**Aim of the exercise**.
Copy exactly the line containing "Assorted Screenings in" and each line after it to the end of the listing, and output nothing else.

**Exercise data**.
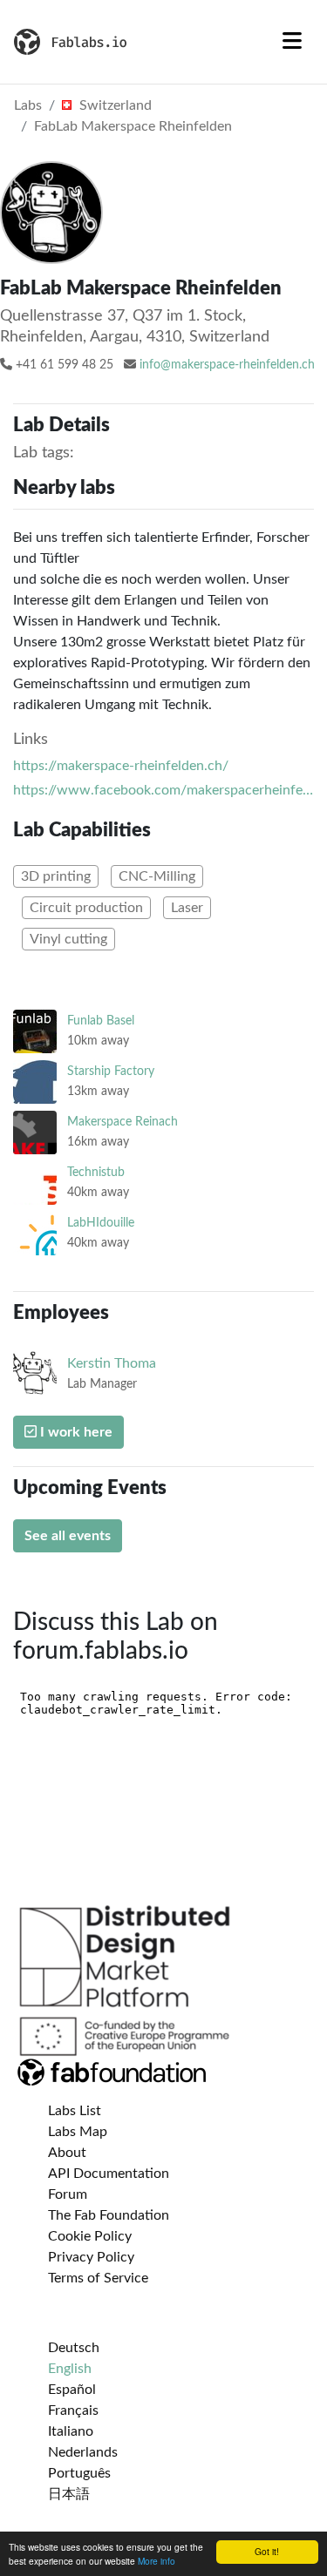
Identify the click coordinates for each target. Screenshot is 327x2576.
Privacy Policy (91, 2257)
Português (79, 2473)
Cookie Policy (90, 2236)
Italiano (70, 2431)
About (67, 2153)
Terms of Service (98, 2278)
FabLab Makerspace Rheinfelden (133, 126)
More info (156, 2560)
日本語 (69, 2494)
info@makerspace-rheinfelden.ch (227, 365)
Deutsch (73, 2348)
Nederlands (83, 2452)
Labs (28, 105)
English (70, 2369)
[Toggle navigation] (292, 42)
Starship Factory (110, 1071)
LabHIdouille (100, 1222)
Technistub (96, 1172)
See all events (67, 1536)
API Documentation (108, 2173)
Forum (67, 2194)
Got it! (267, 2551)
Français (73, 2410)
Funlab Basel (100, 1020)
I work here (74, 1432)
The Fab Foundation (108, 2215)
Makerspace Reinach (122, 1121)
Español (72, 2390)
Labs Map (77, 2132)
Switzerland (114, 105)
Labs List (74, 2111)
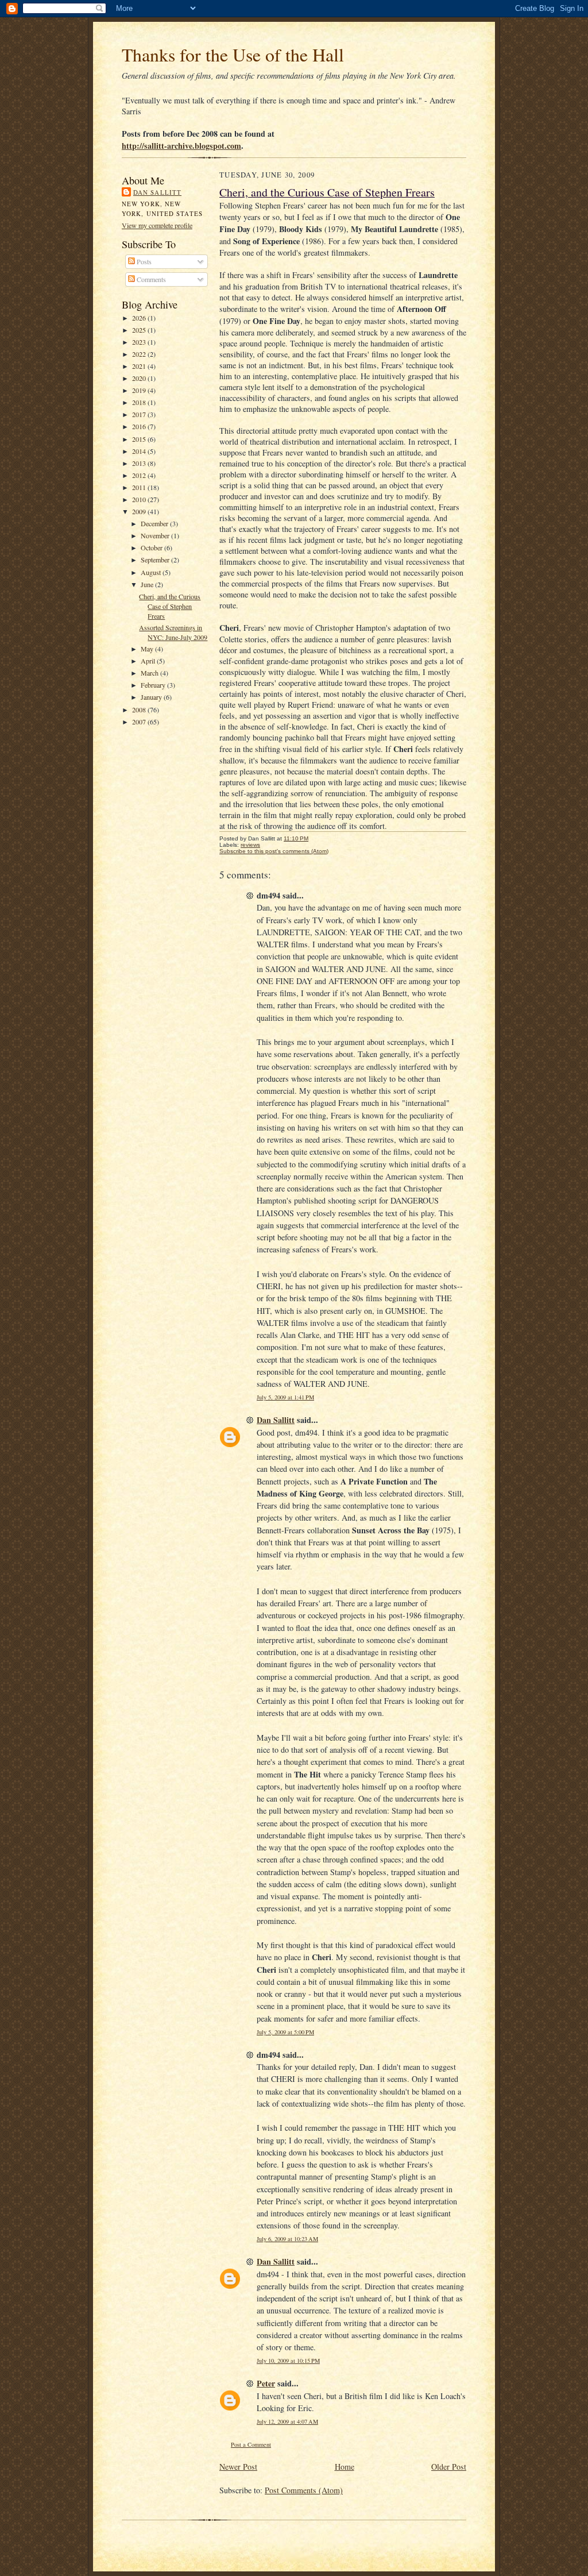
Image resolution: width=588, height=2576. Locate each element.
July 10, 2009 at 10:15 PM (288, 2361)
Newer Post (238, 2466)
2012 (140, 475)
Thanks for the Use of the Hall (233, 54)
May (148, 648)
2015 (140, 439)
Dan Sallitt (157, 192)
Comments (150, 279)
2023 (140, 341)
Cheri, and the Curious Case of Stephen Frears (169, 606)
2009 (140, 511)
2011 (140, 487)
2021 (140, 366)
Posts (143, 261)
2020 (140, 378)
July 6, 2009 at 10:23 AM (287, 2239)
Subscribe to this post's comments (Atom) (273, 851)
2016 (140, 426)
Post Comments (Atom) (304, 2490)
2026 (140, 317)
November (156, 535)
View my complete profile (157, 225)
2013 (140, 463)
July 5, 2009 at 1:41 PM (285, 1397)
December (155, 523)
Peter (266, 2383)
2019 (140, 390)
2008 (140, 709)
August (152, 572)
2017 (140, 414)
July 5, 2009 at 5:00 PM (285, 2032)
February (154, 684)
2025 (140, 329)
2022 (140, 353)
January (152, 696)
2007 (140, 721)
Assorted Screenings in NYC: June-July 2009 (173, 632)
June (148, 584)
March (150, 672)
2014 (140, 451)
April (149, 660)
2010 (140, 499)
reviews (250, 845)
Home (344, 2466)
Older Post (448, 2466)
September (156, 559)
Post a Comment (251, 2444)
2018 (140, 402)
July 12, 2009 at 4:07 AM (287, 2421)
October (152, 547)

**Answer space**.
Assorted Screenings in NYC: June-July 2009 (173, 632)
June (148, 584)
March (150, 672)
2014 (140, 451)
April (149, 660)
2010 (140, 499)
reviews (250, 845)
Home (344, 2466)
Older Post (448, 2466)
September (156, 559)
Post a Comment (251, 2444)
2018 (140, 402)
July 12, 2009 at 4:07 AM (287, 2421)
October (152, 547)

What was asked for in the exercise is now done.